── Testo fornito ──

Cresce nella maggioranza la voglia segreta di liberarsi di Renzi. L’indisponente segretario e fondatore di Italia viva è infatti convinto di avere in mano il punto più alto. Capita a chi guarda con scarsa attenzione alle possibilità dei suoi avversari. Nell’agosto di un anno fa era toccato a Matteo Salvini di comportarsi in modo analogo. Certo che i suoi interlocutori non avessero a disposizione alcuna via di uscita, chiamò banco. Sappiamo come andarono le cose e come il leader della Lega – nonché ministro degli Interni – si trovò disoccupato dalla mattina alla sera.



Renzi sembra non aver fatto tesoro dell’esperienza del suo omonimo. Forse proprio perché si ritiene l’unico artefice dell’esito di quella vicenda (in altre parole l’unico furbo in circolazione) manifesta sicurezza. “Non c’è in giro un altro Renzi in grado di mettermi nel sacco” avrà pensato. Così si è convinto di avere in pugno le sorti della maggioranza, di poter dettare le condizioni della resa di Conte.

───
── Voci fornite ──

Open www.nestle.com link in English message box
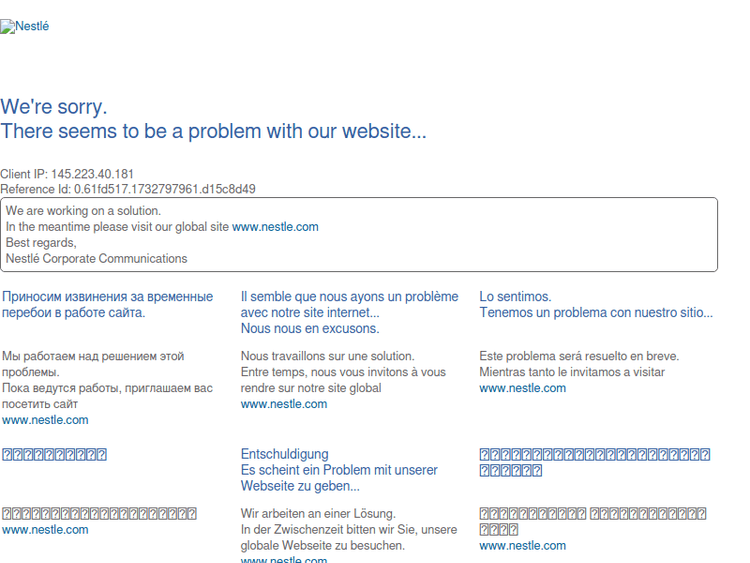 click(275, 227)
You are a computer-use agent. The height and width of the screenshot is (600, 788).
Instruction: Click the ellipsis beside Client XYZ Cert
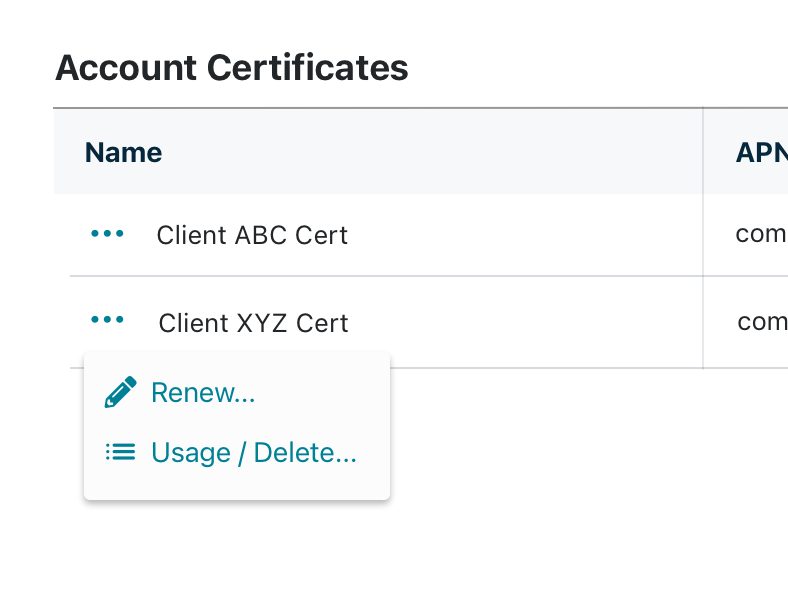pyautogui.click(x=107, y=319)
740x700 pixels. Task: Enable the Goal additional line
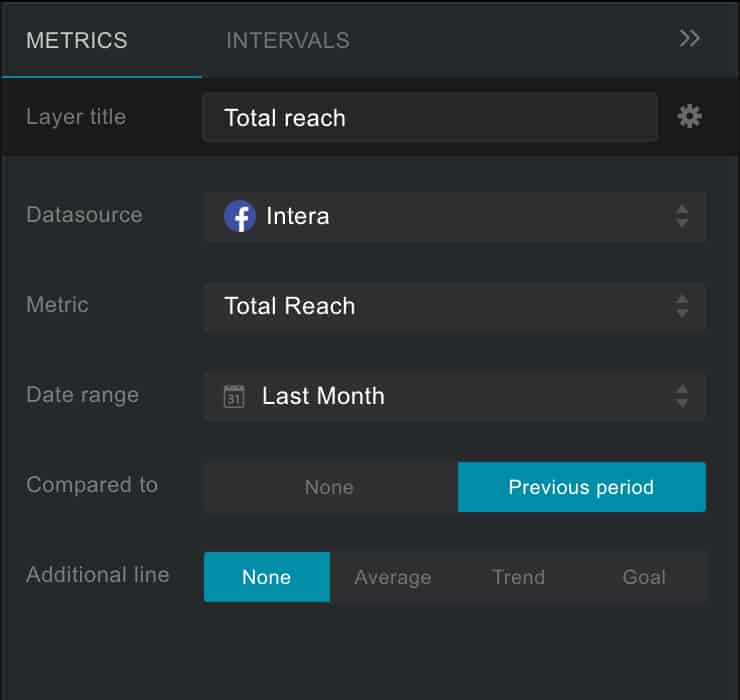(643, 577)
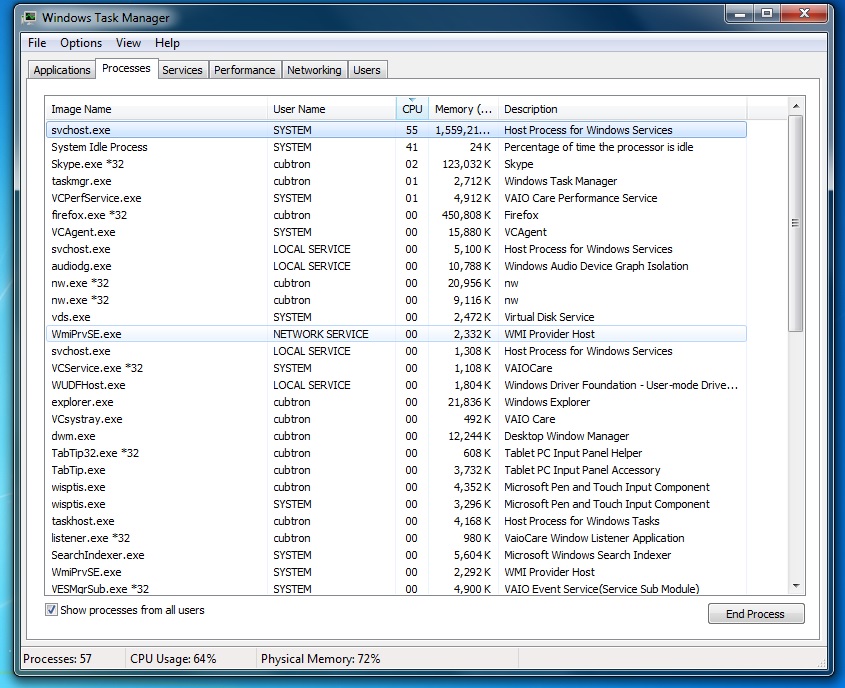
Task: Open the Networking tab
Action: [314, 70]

───

◆ **La consegna**
Secondo il testo fornito, quale incarico di governo ricopriva Matteo Salvini?

◆ **Soluzione dell'esercizio**
Ministro degli Interni.